→ **Problem description**: Set down each record exactly as written.

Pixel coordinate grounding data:
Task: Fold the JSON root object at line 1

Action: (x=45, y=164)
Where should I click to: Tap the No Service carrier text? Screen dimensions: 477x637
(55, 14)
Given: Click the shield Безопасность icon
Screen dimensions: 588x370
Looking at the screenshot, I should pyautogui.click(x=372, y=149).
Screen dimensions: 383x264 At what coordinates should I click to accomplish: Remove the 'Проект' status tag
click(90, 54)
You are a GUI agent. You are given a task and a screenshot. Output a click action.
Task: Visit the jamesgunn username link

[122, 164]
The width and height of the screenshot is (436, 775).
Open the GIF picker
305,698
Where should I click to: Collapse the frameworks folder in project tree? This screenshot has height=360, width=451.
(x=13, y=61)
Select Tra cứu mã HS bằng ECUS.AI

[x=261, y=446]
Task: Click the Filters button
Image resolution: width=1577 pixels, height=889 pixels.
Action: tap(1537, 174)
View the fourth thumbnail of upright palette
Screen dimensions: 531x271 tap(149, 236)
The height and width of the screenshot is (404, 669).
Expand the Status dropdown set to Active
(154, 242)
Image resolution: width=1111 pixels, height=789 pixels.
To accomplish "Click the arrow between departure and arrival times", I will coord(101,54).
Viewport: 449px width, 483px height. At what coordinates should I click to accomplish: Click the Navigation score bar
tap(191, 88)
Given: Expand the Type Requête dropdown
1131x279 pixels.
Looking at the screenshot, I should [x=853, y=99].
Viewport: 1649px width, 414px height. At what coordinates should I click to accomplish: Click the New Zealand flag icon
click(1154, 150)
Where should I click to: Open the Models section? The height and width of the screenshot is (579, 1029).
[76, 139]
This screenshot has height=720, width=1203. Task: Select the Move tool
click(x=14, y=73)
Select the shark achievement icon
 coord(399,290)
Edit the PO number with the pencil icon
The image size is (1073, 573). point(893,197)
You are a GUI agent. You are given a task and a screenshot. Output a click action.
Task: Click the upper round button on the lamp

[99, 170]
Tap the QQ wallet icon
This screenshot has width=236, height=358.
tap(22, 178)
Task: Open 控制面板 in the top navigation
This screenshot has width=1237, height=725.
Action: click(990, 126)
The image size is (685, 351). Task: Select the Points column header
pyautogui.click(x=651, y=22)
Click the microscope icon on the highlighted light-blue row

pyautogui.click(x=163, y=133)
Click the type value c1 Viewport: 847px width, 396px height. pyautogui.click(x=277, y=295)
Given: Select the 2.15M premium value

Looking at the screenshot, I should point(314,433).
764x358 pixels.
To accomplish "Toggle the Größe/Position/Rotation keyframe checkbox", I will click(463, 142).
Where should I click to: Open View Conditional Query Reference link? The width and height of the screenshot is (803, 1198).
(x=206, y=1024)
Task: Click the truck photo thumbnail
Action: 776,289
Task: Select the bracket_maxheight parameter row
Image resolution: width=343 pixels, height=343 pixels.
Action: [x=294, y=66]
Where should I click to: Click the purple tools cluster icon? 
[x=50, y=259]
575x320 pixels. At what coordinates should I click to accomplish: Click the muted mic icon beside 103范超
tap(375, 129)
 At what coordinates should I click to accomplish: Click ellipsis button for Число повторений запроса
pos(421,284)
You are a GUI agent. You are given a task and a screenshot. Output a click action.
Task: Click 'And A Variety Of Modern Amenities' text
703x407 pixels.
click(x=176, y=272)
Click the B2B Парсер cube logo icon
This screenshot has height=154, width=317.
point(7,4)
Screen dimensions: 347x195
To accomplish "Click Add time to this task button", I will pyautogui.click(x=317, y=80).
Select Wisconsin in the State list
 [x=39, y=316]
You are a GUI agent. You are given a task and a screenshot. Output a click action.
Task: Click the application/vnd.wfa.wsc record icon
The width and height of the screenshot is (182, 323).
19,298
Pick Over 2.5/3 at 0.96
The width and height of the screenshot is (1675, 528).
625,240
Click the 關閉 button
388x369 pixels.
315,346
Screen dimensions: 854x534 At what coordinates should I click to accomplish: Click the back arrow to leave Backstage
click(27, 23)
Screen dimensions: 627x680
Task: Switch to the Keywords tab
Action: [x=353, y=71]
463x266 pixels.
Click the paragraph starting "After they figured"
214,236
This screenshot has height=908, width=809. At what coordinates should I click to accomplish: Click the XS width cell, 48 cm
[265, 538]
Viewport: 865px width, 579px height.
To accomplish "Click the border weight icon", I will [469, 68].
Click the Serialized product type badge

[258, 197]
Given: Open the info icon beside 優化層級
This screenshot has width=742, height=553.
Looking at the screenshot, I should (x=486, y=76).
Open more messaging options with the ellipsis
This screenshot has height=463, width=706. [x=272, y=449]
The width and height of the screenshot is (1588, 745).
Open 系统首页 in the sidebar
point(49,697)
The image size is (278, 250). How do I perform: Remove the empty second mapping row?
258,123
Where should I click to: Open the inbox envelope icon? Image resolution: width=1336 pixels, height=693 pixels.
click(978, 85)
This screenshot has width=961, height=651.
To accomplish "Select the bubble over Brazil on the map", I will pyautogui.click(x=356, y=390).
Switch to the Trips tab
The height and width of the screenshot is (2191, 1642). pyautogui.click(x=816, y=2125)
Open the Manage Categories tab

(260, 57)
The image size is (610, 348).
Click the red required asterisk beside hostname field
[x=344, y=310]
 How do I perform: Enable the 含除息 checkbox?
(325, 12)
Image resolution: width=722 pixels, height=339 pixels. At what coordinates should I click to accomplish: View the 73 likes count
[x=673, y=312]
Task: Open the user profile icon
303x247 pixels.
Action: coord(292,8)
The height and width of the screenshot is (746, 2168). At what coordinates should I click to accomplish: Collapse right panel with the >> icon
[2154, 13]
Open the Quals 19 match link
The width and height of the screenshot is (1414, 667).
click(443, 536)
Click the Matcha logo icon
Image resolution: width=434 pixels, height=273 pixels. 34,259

→ **Task output**:
Task: Fold the JSON root object at line 1

Action: (x=45, y=164)
Where should I click to: Tap the No Service carrier text? Screen dimensions: 477x637
(55, 14)
Given: Click the shield Безопасность icon
Screen dimensions: 588x370
Looking at the screenshot, I should pyautogui.click(x=372, y=149).
Screen dimensions: 383x264 At what coordinates should I click to accomplish: Remove the 'Проект' status tag
click(90, 54)
You are a GUI agent. You are given a task and a screenshot. Output a click action.
Task: Visit the jamesgunn username link

[122, 164]
The width and height of the screenshot is (436, 775).
Open the GIF picker
305,698
Where should I click to: Collapse the frameworks folder in project tree? This screenshot has height=360, width=451.
(x=13, y=61)
Select Tra cứu mã HS bằng ECUS.AI

[x=261, y=446]
Task: Click the Filters button
Image resolution: width=1577 pixels, height=889 pixels.
Action: tap(1537, 174)
View the fourth thumbnail of upright palette
Screen dimensions: 531x271 tap(149, 236)
The height and width of the screenshot is (404, 669).
Expand the Status dropdown set to Active
(154, 242)
Image resolution: width=1111 pixels, height=789 pixels.
To accomplish "Click the arrow between departure and arrival times", I will coord(101,54).
Viewport: 449px width, 483px height. At what coordinates should I click to accomplish: Click the Navigation score bar
tap(191, 88)
Given: Expand the Type Requête dropdown
1131x279 pixels.
Looking at the screenshot, I should [x=853, y=99].
Viewport: 1649px width, 414px height. At what coordinates should I click to accomplish: Click the New Zealand flag icon
click(1154, 150)
Where should I click to: Open the Models section? The height and width of the screenshot is (579, 1029).
[76, 139]
This screenshot has height=720, width=1203. Task: Select the Move tool
click(x=14, y=73)
Select the shark achievement icon
 coord(399,290)
Edit the PO number with the pencil icon
The image size is (1073, 573). point(893,197)
You are a GUI agent. You are given a task and a screenshot. Output a click action.
Task: Click the upper round button on the lamp

[99, 170]
Tap the QQ wallet icon
This screenshot has width=236, height=358.
tap(22, 178)
Task: Open 控制面板 in the top navigation
This screenshot has width=1237, height=725.
Action: click(990, 126)
The image size is (685, 351). Task: Select the Points column header
pyautogui.click(x=651, y=22)
Click the microscope icon on the highlighted light-blue row

pyautogui.click(x=163, y=133)
Click the type value c1 Viewport: 847px width, 396px height. pyautogui.click(x=277, y=295)
Given: Select the 2.15M premium value

Looking at the screenshot, I should point(314,433).
764x358 pixels.
To accomplish "Toggle the Größe/Position/Rotation keyframe checkbox", I will click(463, 142).
Where should I click to: Open View Conditional Query Reference link? The width and height of the screenshot is (803, 1198).
(x=206, y=1024)
Task: Click the truck photo thumbnail
Action: 776,289
Task: Select the bracket_maxheight parameter row
Image resolution: width=343 pixels, height=343 pixels.
Action: [x=294, y=66]
Where should I click to: Click the purple tools cluster icon? 
[x=50, y=259]
575x320 pixels. At what coordinates should I click to accomplish: Click the muted mic icon beside 103范超
tap(375, 129)
 At what coordinates should I click to accomplish: Click ellipsis button for Число повторений запроса
pos(421,284)
You are a GUI agent. You are given a task and a screenshot. Output a click action.
Task: Click 'And A Variety Of Modern Amenities' text
703x407 pixels.
click(x=176, y=272)
Click the B2B Парсер cube logo icon
This screenshot has height=154, width=317.
point(7,4)
Screen dimensions: 347x195
To accomplish "Click Add time to this task button", I will pyautogui.click(x=317, y=80).
Select Wisconsin in the State list
 [x=39, y=316]
You are a GUI agent. You are given a task and a screenshot. Output a click action.
Task: Click the application/vnd.wfa.wsc record icon
The width and height of the screenshot is (182, 323).
19,298
Pick Over 2.5/3 at 0.96
The width and height of the screenshot is (1675, 528).
625,240
Click the 關閉 button
388x369 pixels.
315,346
Screen dimensions: 854x534 At what coordinates should I click to accomplish: Click the back arrow to leave Backstage
click(27, 23)
Screen dimensions: 627x680
Task: Switch to the Keywords tab
Action: [x=353, y=71]
463x266 pixels.
Click the paragraph starting "After they figured"
214,236
This screenshot has height=908, width=809. At what coordinates should I click to accomplish: Click the XS width cell, 48 cm
[265, 538]
Viewport: 865px width, 579px height.
To accomplish "Click the border weight icon", I will [469, 68].
Click the Serialized product type badge

[258, 197]
Given: Open the info icon beside 優化層級
This screenshot has width=742, height=553.
Looking at the screenshot, I should (x=486, y=76).
Open more messaging options with the ellipsis
This screenshot has height=463, width=706. [x=272, y=449]
The width and height of the screenshot is (1588, 745).
Open 系统首页 in the sidebar
point(49,697)
The image size is (278, 250). How do I perform: Remove the empty second mapping row?
258,123
Where should I click to: Open the inbox envelope icon? Image resolution: width=1336 pixels, height=693 pixels.
click(978, 85)
This screenshot has width=961, height=651.
To accomplish "Select the bubble over Brazil on the map", I will pyautogui.click(x=356, y=390).
Switch to the Trips tab
The height and width of the screenshot is (2191, 1642). pyautogui.click(x=816, y=2125)
Open the Manage Categories tab

(260, 57)
The image size is (610, 348).
Click the red required asterisk beside hostname field
[x=344, y=310]
 How do I perform: Enable the 含除息 checkbox?
(325, 12)
Image resolution: width=722 pixels, height=339 pixels. At what coordinates should I click to accomplish: View the 73 likes count
[x=673, y=312]
Task: Open the user profile icon
303x247 pixels.
Action: coord(292,8)
The height and width of the screenshot is (746, 2168). At what coordinates should I click to accomplish: Collapse right panel with the >> icon
[2154, 13]
Open the Quals 19 match link
The width and height of the screenshot is (1414, 667).
click(443, 536)
Click the Matcha logo icon
Image resolution: width=434 pixels, height=273 pixels. 34,259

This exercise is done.